In our video production business, we all make mistakes. It’s inevitable! However, some mistakes carry more weight than others and the heavy ones can ruin your video business. Finding and retaining clients is hard enough. This article identifies and discusses a few simple mistakes you should avoid making in the everyday process of running your video business.

1. Never write something in an email that you wouldn’t want forwarded in viral fashion to the entire world.

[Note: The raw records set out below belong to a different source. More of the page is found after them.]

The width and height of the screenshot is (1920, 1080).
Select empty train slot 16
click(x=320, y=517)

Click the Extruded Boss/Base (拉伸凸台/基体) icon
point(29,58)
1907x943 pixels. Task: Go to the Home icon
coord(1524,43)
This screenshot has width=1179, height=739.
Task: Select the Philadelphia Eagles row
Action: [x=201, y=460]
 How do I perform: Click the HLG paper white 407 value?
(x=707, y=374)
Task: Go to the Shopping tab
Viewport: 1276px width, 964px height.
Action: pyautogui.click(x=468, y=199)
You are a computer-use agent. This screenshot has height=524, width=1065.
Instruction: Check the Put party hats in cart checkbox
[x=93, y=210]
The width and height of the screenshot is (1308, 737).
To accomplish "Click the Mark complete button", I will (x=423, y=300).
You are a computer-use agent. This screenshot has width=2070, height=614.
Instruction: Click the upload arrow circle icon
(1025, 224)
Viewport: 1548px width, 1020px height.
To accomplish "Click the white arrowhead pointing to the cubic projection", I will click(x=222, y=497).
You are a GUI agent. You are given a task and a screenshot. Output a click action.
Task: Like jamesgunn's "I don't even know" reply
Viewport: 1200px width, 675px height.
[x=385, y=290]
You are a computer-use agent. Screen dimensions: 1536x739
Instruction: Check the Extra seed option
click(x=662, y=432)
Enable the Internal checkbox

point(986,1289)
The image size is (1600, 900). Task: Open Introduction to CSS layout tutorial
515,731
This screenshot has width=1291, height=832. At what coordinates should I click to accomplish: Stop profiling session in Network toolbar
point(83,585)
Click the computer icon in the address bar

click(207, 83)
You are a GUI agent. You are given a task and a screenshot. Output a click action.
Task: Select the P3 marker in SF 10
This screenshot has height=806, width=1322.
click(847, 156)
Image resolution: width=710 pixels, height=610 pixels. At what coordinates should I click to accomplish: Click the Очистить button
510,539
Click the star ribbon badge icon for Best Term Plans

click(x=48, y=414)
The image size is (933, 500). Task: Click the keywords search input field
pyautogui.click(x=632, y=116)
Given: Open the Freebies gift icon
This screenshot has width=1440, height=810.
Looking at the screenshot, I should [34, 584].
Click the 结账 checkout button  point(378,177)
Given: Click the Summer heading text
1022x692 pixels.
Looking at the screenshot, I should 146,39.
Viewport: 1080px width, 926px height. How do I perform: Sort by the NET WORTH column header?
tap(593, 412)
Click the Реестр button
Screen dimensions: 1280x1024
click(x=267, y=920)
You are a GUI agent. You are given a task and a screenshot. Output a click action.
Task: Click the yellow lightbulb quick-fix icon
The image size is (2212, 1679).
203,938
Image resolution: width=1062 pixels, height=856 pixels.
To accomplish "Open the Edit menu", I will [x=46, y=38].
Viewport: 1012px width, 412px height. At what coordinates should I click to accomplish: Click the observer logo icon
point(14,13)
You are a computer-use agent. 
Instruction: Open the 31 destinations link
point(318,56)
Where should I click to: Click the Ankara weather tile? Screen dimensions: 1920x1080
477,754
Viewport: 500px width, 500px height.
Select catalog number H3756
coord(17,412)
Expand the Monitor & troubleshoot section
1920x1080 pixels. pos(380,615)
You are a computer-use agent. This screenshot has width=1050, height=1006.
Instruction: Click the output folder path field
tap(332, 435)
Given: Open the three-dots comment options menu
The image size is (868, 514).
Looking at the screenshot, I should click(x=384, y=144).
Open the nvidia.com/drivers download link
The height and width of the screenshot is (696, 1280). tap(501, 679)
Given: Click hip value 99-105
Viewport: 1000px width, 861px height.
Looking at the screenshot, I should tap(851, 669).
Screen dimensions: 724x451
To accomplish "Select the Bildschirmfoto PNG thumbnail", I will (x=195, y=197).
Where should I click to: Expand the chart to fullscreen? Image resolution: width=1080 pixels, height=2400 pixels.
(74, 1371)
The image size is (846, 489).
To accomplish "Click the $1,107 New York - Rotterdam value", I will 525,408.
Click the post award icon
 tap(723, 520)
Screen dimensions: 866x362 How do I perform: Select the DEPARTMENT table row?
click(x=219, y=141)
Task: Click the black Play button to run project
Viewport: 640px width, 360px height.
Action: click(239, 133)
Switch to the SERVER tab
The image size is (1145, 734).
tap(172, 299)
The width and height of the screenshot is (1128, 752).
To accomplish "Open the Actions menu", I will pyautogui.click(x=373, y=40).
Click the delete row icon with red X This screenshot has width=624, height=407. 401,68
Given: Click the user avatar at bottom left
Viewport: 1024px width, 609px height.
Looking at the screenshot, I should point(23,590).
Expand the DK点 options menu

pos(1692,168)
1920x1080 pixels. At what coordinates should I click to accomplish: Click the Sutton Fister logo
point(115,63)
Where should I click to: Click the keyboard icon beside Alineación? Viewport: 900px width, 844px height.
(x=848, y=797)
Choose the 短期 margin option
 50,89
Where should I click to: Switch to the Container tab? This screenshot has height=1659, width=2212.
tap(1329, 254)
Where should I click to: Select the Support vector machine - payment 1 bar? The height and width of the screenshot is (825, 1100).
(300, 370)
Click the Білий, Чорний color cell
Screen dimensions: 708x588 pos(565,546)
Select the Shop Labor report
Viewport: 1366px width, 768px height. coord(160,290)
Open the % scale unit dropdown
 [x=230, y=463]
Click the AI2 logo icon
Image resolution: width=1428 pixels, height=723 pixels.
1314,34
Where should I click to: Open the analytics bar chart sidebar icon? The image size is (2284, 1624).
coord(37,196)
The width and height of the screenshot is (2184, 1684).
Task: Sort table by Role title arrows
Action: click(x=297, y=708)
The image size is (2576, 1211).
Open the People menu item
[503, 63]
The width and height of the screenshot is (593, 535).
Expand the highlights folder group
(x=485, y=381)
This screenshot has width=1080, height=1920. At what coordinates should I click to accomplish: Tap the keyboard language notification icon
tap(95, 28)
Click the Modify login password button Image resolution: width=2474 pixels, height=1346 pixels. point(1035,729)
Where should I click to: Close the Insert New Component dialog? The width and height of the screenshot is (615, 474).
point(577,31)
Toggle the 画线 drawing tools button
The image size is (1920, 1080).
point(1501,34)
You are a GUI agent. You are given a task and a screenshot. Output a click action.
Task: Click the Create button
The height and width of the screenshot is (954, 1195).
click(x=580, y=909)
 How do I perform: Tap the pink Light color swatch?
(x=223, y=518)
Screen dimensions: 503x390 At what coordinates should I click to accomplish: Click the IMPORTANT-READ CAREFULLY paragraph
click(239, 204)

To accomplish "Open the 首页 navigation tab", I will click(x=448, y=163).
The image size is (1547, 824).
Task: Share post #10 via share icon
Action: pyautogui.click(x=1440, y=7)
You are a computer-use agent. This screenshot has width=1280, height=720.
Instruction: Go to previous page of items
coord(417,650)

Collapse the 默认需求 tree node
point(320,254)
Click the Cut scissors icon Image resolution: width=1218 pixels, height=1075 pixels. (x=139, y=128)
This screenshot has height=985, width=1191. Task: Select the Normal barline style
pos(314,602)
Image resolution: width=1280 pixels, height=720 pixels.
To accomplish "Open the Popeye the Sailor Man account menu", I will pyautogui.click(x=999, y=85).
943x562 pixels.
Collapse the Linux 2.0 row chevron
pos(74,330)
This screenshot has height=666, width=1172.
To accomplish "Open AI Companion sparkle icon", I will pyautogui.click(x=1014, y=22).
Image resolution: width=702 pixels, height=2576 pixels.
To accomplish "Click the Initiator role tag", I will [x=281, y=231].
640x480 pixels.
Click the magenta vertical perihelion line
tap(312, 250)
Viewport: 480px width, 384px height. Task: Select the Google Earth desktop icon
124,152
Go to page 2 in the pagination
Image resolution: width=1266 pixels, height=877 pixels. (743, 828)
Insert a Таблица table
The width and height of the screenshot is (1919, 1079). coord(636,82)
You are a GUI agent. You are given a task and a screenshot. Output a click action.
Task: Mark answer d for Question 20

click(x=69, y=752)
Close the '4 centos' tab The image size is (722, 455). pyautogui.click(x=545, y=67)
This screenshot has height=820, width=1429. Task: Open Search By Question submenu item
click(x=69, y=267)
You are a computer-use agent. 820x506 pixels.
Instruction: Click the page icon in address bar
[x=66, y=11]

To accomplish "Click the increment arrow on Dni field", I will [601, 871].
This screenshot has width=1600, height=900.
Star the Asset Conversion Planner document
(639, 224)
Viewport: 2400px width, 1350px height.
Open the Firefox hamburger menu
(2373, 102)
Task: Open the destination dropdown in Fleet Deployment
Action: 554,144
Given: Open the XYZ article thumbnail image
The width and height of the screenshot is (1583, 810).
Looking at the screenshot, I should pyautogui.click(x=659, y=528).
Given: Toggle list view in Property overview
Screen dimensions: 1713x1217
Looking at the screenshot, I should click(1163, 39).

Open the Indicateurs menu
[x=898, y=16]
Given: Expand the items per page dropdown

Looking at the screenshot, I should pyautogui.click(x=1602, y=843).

This might sound extreme but there are just several ways your emails can get in the wrong hands.

Interoffice emails get accidentally forwarded to clients. When you are managing several projects with hundreds or even thousands of emails between you and your clients, it’s very easy to accidentally forward the wrong emails to the wrong people. In my office, I have a zero tolerance rule when it comes to talking badly about a client via email. In fact, I fired an employee earlier this year for doing just that. Everyone gets frustrated at times with clients but you can’t let something as stupid as a rogue email be the reason you lose a client relationship forever.

Viruses can get into your email box and forward random messages to random people in your address book. THIS SUCKS! Mainly because you don’t want clients or competitors to see information they have no business seeing. However, the only way to make this worse is if these other people read emails that bash other people. You will lose credibility with clients and your competitors may try to figure out ways to use that information against you.

2. Be very careful what you talk about when cameras are rolling and microphones are hot.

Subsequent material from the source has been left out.